Lines below starting with the line with "The width and height of the screenshot is (1235, 2472)." and going on through the line with "Image resolution: width=598" must be output exactly; the rest of the records must be left out.
'''
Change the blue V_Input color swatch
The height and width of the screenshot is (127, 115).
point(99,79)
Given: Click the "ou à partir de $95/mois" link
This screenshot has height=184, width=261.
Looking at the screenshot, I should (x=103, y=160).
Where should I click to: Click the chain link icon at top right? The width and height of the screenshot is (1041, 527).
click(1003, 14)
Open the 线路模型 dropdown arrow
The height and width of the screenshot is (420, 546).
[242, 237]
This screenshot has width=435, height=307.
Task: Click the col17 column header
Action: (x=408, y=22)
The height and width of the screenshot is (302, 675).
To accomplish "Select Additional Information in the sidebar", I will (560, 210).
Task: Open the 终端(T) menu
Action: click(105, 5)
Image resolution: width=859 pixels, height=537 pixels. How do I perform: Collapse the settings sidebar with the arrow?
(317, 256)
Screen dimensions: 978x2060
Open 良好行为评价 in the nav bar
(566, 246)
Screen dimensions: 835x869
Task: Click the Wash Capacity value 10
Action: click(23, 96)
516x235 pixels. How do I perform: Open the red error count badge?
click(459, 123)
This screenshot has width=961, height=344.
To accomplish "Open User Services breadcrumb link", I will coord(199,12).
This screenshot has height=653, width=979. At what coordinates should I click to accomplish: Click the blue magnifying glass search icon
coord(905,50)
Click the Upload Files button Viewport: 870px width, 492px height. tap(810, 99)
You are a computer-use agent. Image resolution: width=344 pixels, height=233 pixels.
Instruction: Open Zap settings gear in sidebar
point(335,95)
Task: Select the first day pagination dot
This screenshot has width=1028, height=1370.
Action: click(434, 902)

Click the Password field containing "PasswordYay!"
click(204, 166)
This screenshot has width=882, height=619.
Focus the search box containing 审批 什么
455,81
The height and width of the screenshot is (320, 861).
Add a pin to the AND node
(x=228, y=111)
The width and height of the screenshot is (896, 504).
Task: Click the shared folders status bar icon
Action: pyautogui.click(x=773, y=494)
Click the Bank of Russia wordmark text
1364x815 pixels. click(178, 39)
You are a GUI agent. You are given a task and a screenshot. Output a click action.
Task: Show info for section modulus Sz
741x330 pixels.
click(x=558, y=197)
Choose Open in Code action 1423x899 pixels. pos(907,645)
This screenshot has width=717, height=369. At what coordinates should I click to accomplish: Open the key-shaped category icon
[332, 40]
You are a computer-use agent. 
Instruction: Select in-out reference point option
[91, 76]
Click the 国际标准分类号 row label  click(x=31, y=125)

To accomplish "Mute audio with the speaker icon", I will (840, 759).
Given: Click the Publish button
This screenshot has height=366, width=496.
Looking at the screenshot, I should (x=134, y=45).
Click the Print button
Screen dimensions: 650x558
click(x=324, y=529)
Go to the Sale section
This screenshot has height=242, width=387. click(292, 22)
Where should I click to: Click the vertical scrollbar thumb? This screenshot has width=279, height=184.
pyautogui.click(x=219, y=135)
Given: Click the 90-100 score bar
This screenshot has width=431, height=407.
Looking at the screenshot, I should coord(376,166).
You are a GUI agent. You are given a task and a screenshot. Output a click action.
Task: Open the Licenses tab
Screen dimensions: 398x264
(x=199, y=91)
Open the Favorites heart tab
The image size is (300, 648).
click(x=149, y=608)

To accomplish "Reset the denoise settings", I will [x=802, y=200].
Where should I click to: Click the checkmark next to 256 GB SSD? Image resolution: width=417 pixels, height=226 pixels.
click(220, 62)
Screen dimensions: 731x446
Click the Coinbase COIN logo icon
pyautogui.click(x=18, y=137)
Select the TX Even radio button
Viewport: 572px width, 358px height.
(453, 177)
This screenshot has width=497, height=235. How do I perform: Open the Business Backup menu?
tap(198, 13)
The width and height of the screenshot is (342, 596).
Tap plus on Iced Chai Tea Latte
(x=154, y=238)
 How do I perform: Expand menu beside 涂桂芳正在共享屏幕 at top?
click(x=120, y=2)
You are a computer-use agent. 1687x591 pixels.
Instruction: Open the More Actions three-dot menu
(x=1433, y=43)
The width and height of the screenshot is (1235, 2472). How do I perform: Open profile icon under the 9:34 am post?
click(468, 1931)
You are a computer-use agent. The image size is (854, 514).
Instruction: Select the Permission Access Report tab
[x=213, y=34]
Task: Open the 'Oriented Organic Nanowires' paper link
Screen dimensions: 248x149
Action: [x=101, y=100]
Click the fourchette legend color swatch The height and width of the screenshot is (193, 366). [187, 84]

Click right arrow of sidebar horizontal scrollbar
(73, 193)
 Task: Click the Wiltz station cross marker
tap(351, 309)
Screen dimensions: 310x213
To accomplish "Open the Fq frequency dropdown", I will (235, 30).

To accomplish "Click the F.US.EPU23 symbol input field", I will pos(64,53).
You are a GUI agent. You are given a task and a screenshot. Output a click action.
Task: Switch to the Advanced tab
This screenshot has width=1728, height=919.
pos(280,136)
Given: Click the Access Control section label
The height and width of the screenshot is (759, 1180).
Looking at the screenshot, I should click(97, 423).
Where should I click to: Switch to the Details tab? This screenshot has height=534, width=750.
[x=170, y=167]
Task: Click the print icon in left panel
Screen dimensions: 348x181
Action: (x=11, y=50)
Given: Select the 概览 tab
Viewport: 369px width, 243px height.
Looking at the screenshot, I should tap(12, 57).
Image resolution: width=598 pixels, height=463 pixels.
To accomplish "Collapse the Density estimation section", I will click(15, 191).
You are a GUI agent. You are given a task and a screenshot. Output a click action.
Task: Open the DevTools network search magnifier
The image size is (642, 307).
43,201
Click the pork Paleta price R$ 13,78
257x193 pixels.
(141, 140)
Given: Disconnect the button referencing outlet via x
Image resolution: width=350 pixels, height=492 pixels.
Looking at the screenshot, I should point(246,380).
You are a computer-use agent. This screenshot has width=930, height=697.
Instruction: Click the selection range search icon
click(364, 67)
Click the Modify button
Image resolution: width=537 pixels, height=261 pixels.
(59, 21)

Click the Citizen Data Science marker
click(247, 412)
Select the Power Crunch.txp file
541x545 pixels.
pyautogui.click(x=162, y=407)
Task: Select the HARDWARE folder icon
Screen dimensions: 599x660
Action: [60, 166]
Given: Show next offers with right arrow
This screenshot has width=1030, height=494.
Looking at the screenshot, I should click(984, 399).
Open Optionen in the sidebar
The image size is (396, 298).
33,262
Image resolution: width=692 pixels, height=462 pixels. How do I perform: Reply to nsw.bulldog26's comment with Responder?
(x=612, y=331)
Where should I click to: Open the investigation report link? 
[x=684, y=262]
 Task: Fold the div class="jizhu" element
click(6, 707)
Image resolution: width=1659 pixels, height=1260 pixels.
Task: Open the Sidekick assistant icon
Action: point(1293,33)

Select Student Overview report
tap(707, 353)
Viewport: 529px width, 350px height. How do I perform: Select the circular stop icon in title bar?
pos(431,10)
'''
Written solution
The width and height of the screenshot is (1235, 2472). How do I perform: Open profile icon under the 9:34 am post?
click(468, 1931)
You are a computer-use agent. The image size is (854, 514).
Instruction: Select the Permission Access Report tab
[x=213, y=34]
Task: Open the 'Oriented Organic Nanowires' paper link
Screen dimensions: 248x149
Action: [x=101, y=100]
Click the fourchette legend color swatch The height and width of the screenshot is (193, 366). [187, 84]

Click right arrow of sidebar horizontal scrollbar
(73, 193)
 Task: Click the Wiltz station cross marker
tap(351, 309)
Screen dimensions: 310x213
To accomplish "Open the Fq frequency dropdown", I will (235, 30).

To accomplish "Click the F.US.EPU23 symbol input field", I will pos(64,53).
You are a GUI agent. You are given a task and a screenshot. Output a click action.
Task: Switch to the Advanced tab
This screenshot has width=1728, height=919.
pos(280,136)
Given: Click the Access Control section label
The height and width of the screenshot is (759, 1180).
Looking at the screenshot, I should click(97, 423).
Where should I click to: Switch to the Details tab? This screenshot has height=534, width=750.
[x=170, y=167]
Task: Click the print icon in left panel
Screen dimensions: 348x181
Action: (x=11, y=50)
Given: Select the 概览 tab
Viewport: 369px width, 243px height.
Looking at the screenshot, I should tap(12, 57).
Image resolution: width=598 pixels, height=463 pixels.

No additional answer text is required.